The exercise: Pull out every line in the entries below that contains the string "marker", treating uppercase and lowercase letters as different.
#### Record excerpts ####
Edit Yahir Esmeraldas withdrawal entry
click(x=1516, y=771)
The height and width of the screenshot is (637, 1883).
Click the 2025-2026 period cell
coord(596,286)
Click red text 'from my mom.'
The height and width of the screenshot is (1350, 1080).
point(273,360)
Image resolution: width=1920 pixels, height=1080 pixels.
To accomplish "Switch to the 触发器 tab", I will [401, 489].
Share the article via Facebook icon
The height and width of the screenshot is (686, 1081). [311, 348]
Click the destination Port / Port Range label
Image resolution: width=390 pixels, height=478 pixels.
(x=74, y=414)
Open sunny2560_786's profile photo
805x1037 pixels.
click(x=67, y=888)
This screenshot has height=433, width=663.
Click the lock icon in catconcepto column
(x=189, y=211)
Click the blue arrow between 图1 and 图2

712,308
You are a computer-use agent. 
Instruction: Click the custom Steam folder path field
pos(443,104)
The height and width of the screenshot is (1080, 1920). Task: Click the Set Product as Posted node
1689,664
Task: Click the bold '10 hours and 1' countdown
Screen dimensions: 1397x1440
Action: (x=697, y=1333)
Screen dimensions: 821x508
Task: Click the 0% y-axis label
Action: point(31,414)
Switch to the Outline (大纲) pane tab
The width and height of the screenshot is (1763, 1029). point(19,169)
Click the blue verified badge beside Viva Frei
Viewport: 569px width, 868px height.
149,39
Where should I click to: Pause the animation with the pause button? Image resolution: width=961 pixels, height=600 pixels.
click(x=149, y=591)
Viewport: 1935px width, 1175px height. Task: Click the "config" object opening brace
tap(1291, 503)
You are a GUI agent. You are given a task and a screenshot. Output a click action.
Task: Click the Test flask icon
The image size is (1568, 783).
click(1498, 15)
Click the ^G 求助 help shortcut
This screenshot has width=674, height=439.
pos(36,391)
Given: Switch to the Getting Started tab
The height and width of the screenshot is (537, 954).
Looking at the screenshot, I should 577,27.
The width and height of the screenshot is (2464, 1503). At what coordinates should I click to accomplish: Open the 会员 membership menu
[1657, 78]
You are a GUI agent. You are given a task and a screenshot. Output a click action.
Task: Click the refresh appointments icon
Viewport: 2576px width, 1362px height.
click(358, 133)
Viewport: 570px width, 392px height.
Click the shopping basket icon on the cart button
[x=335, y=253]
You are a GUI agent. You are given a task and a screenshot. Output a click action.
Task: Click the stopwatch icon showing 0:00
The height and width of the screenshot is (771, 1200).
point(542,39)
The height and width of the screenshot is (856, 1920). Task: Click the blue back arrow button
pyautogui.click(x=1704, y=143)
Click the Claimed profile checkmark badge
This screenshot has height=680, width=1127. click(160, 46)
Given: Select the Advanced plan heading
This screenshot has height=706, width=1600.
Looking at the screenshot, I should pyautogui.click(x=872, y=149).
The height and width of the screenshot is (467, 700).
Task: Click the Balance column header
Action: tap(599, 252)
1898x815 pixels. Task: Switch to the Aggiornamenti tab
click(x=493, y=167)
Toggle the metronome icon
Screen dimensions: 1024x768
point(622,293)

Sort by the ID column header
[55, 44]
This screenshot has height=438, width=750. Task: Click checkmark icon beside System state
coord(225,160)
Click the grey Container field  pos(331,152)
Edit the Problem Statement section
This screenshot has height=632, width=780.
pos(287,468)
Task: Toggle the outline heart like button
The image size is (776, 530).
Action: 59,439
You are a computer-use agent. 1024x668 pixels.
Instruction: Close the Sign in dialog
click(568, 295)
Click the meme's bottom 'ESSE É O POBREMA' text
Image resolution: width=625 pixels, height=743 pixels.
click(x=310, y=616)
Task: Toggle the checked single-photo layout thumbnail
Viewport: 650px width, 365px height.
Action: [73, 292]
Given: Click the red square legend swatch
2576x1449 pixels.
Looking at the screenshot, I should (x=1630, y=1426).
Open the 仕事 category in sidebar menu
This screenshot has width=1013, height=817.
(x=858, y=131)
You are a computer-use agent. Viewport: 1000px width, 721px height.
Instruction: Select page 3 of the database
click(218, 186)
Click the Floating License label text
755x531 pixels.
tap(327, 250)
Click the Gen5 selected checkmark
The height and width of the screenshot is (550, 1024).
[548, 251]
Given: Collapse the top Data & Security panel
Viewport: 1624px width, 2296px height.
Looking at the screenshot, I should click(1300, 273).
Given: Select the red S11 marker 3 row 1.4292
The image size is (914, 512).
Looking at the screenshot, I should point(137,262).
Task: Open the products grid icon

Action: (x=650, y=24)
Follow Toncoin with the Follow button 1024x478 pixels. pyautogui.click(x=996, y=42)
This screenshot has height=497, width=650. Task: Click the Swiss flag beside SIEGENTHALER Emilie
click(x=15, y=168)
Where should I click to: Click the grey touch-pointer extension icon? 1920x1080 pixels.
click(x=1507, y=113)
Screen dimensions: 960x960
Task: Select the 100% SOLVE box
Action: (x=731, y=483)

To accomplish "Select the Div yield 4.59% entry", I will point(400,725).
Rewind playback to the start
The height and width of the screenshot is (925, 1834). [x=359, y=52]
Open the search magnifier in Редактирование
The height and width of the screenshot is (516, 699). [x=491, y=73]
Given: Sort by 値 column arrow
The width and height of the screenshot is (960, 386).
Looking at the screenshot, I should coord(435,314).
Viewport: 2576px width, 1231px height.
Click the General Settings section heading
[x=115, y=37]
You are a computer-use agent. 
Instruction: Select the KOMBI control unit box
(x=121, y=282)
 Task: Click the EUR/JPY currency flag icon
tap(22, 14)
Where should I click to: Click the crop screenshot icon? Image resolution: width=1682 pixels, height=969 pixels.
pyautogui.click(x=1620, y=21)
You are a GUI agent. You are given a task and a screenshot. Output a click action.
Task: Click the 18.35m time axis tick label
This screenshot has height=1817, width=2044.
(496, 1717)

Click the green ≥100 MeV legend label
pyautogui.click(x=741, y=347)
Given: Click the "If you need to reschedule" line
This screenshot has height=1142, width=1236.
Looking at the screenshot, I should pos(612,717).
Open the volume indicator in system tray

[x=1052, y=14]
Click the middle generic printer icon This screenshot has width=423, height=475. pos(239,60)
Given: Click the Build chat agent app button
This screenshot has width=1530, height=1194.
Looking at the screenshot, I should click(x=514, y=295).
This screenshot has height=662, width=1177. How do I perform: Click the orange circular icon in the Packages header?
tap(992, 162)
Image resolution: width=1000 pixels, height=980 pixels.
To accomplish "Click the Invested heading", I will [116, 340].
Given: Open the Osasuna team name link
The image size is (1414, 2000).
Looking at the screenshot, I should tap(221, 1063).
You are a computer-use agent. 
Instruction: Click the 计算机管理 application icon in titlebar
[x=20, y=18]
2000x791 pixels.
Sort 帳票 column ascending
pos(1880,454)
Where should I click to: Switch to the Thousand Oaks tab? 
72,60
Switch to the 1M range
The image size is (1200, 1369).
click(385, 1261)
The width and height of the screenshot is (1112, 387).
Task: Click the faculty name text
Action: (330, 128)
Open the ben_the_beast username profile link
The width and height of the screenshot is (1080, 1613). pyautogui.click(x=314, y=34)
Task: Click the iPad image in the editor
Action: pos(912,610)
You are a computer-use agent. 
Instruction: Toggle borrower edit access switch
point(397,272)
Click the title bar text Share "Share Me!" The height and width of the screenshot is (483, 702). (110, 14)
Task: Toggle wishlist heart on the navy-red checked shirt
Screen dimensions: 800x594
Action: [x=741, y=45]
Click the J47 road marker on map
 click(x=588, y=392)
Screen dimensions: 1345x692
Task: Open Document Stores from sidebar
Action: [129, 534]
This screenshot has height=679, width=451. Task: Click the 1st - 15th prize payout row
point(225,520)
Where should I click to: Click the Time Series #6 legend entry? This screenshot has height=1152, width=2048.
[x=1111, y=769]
####
Exercise output:
Given: Select the red S11 marker 3 row 1.4292
Click the J47 road marker on map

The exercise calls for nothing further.